-- Pixel coordinate grounding data --

####################

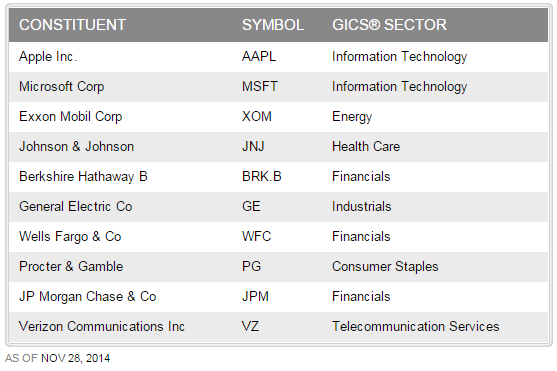557x371 pixels.
Task: Click the CONSTITUENT column header
Action: [72, 25]
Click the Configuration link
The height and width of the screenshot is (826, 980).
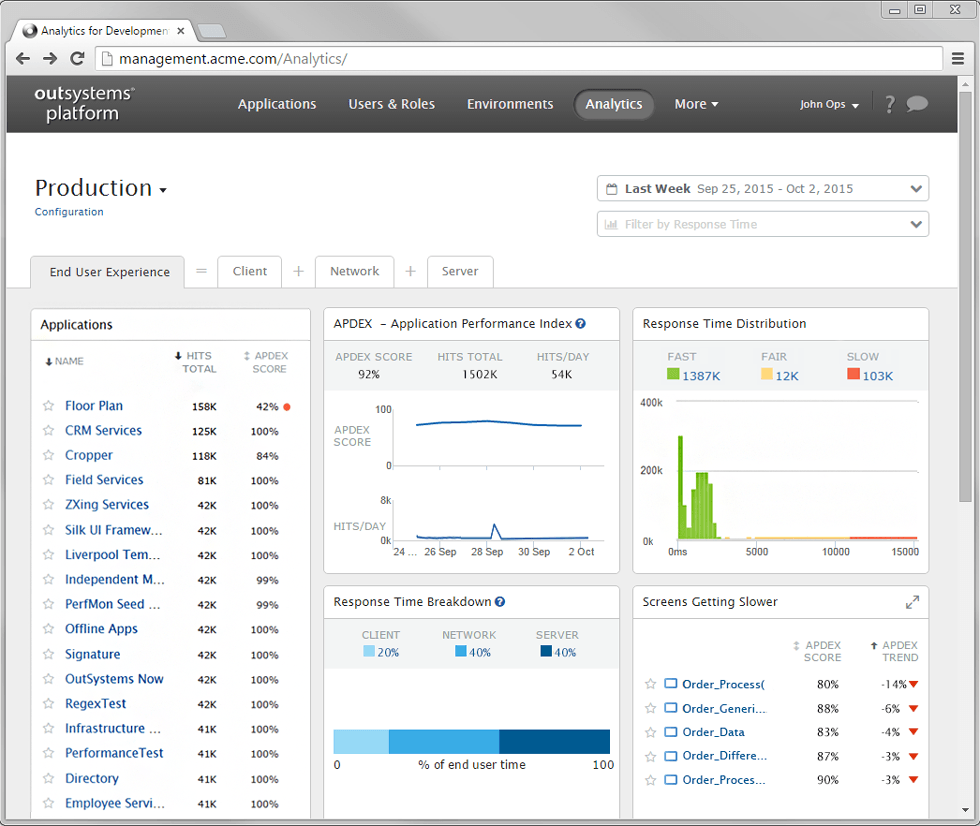69,212
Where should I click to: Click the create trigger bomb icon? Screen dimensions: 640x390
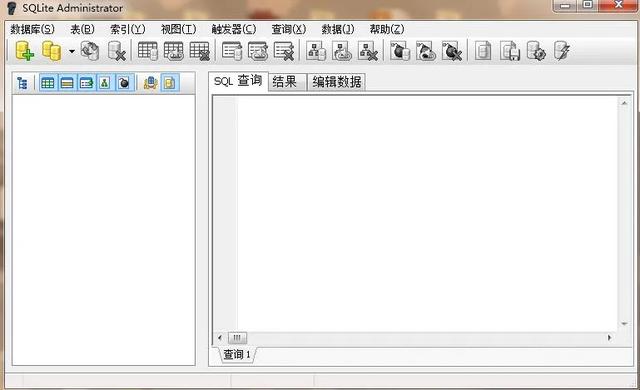400,51
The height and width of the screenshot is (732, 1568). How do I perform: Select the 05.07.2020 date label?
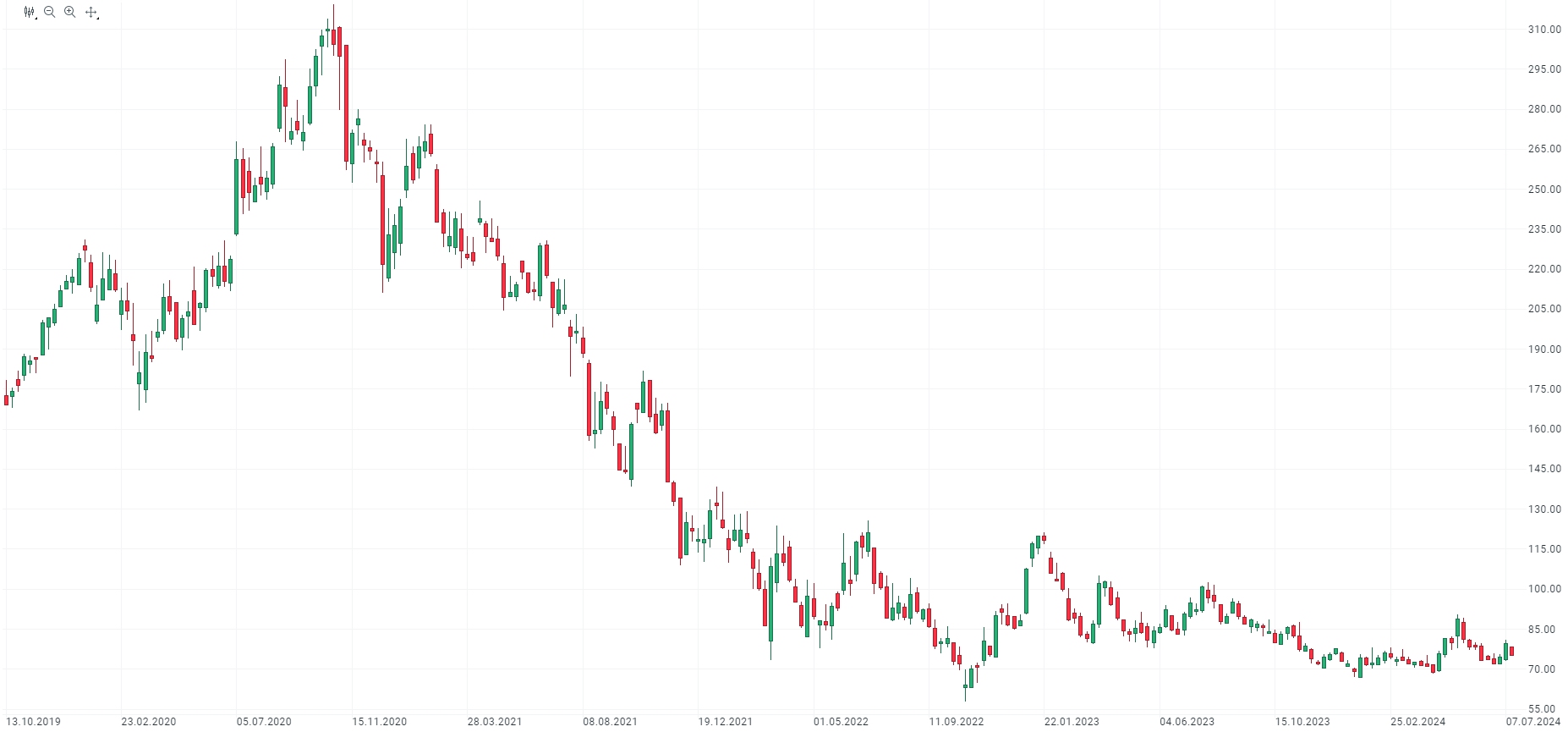(x=264, y=722)
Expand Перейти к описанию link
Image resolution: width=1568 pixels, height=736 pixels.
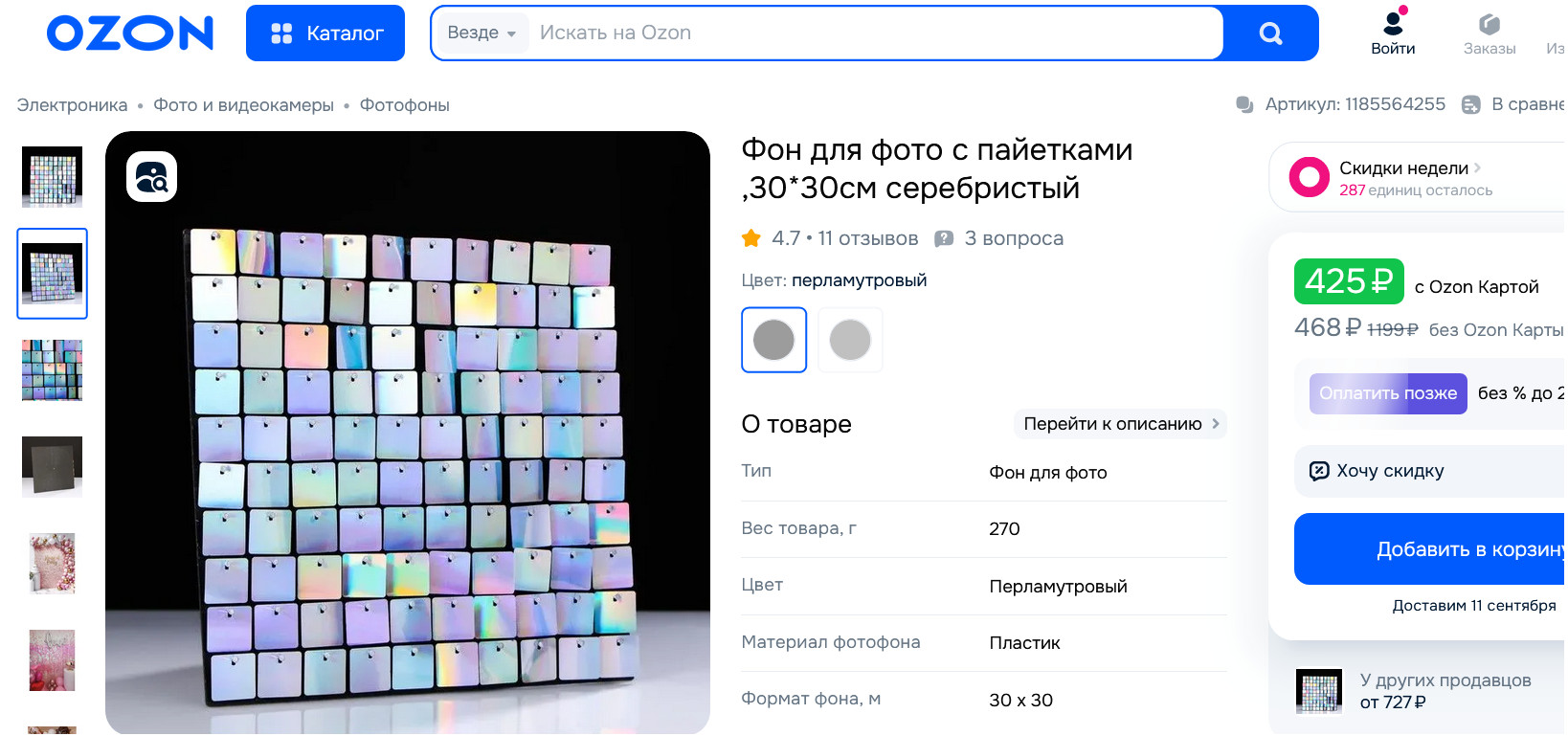1120,423
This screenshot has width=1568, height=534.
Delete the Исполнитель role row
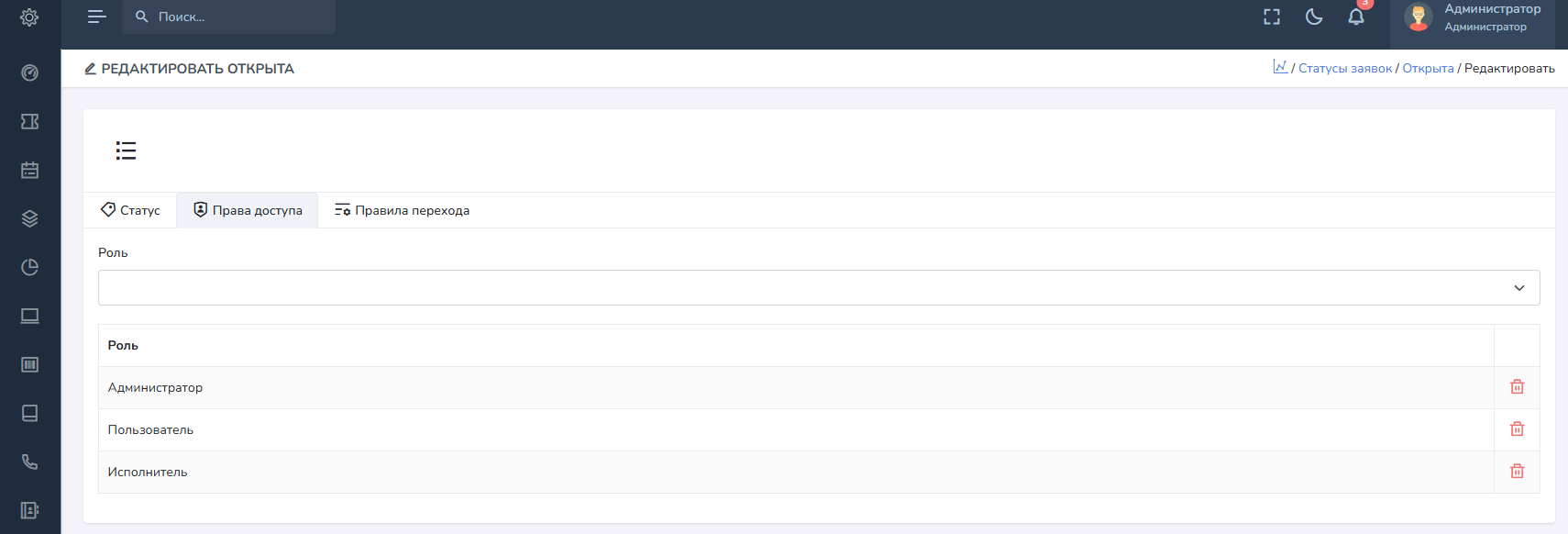click(x=1517, y=472)
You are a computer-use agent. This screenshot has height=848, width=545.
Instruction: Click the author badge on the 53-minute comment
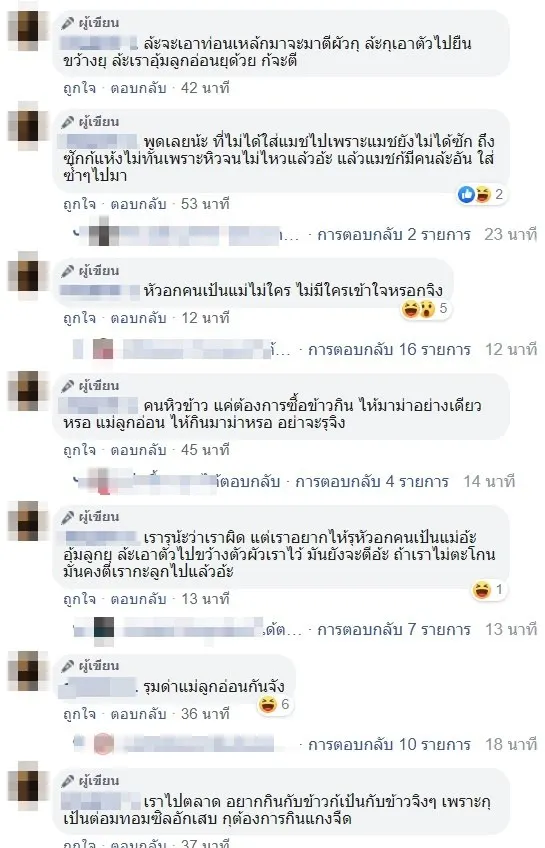[x=90, y=122]
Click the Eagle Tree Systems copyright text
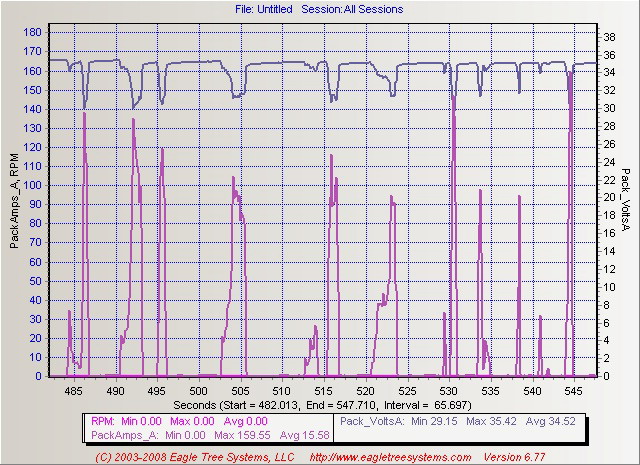The height and width of the screenshot is (465, 640). pyautogui.click(x=195, y=457)
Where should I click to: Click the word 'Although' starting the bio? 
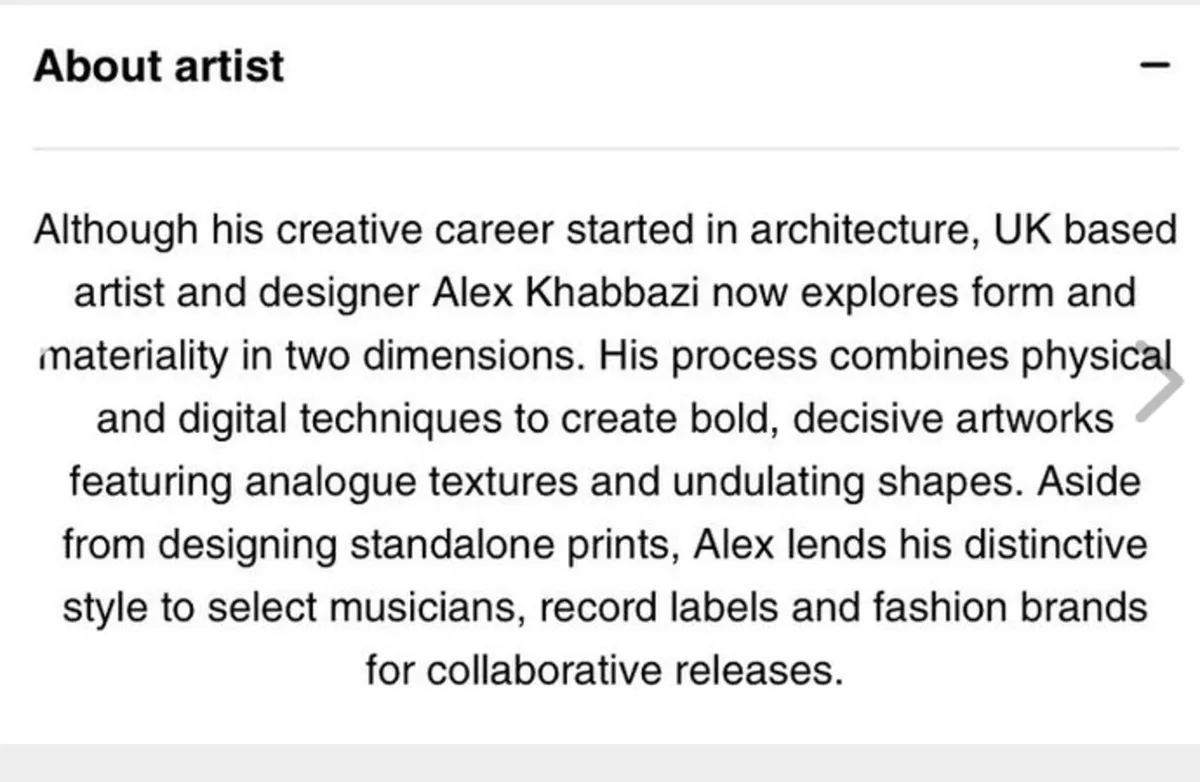(x=116, y=231)
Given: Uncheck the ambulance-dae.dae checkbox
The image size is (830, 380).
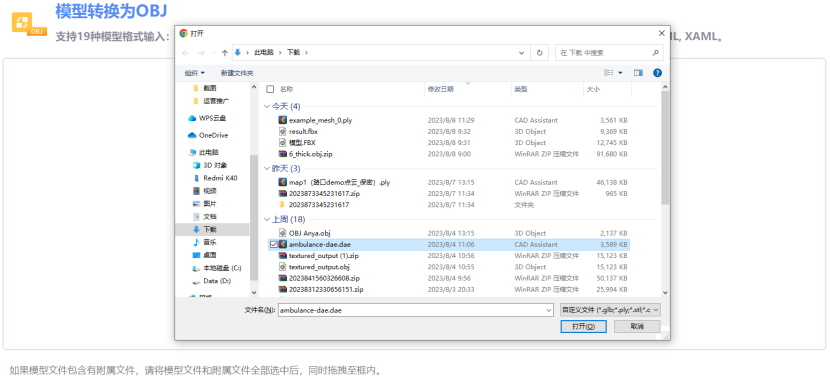Looking at the screenshot, I should [274, 245].
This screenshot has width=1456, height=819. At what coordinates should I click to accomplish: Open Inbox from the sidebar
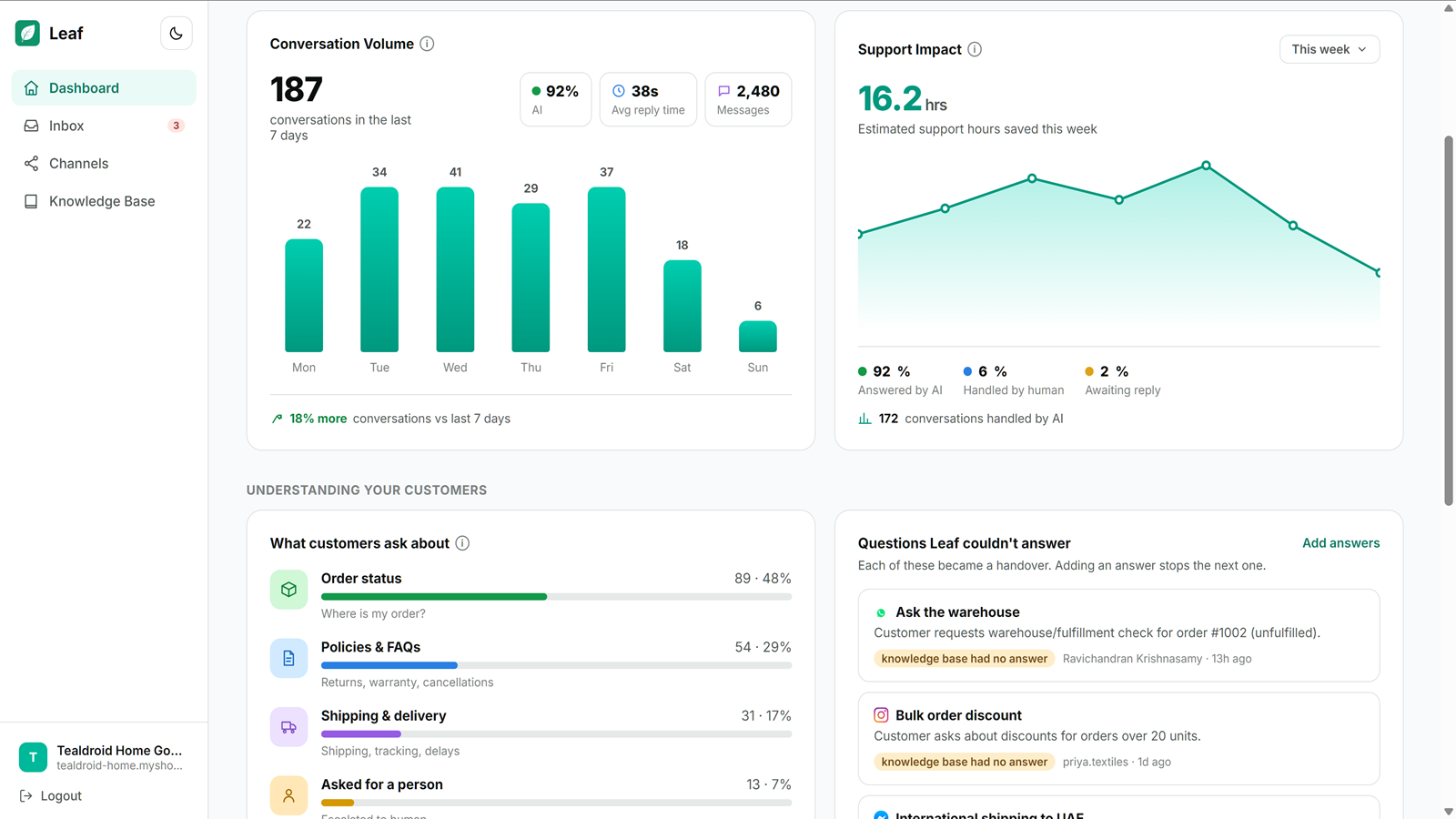coord(104,126)
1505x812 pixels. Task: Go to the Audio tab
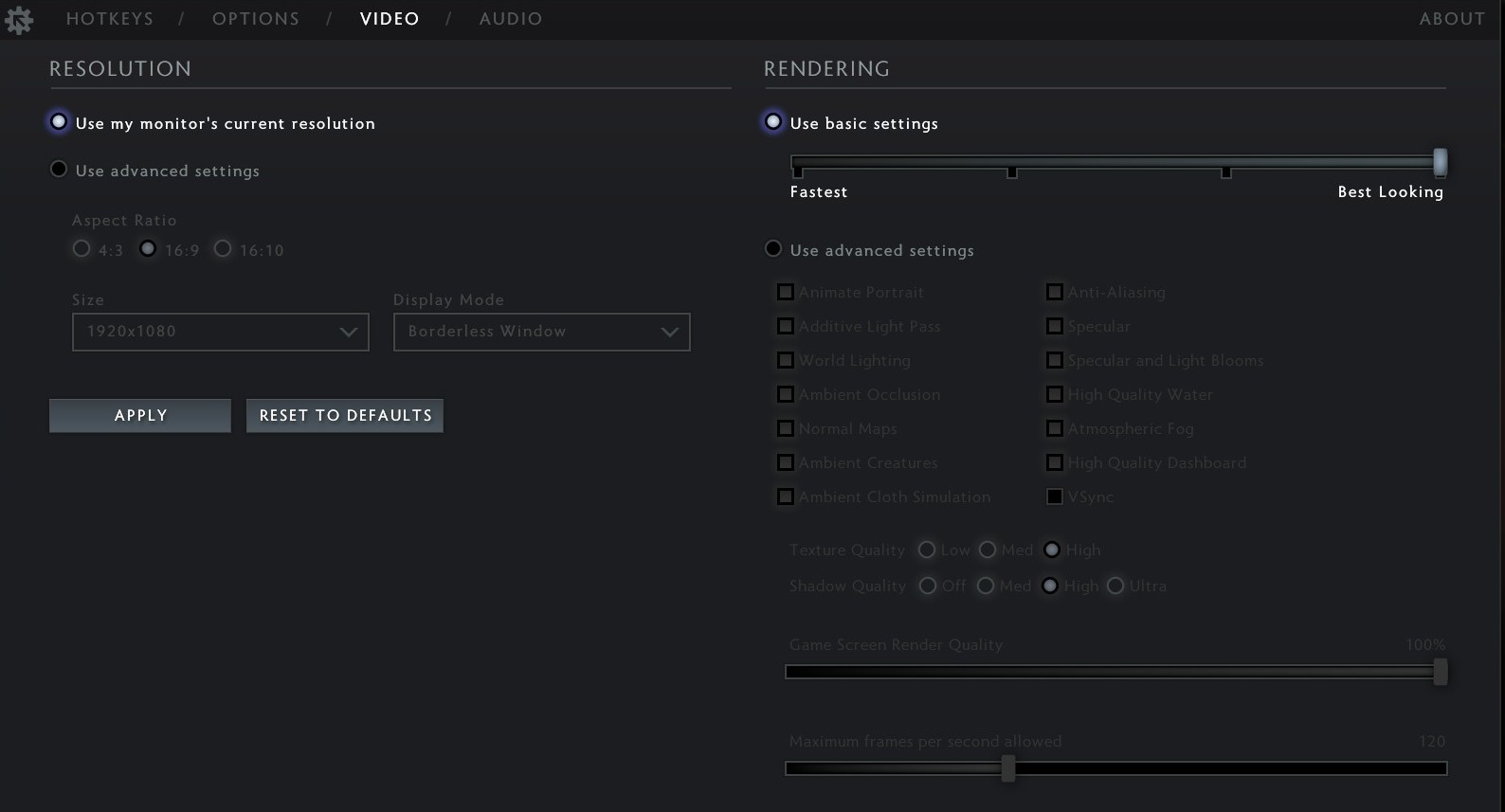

####################

-- EXERCISE PROMPT --
Find all lines holding the word "link" in the records above and copy them.

-- EXPECTED ANSWER --
Click the Configuration link
Expand Перейти к описанию link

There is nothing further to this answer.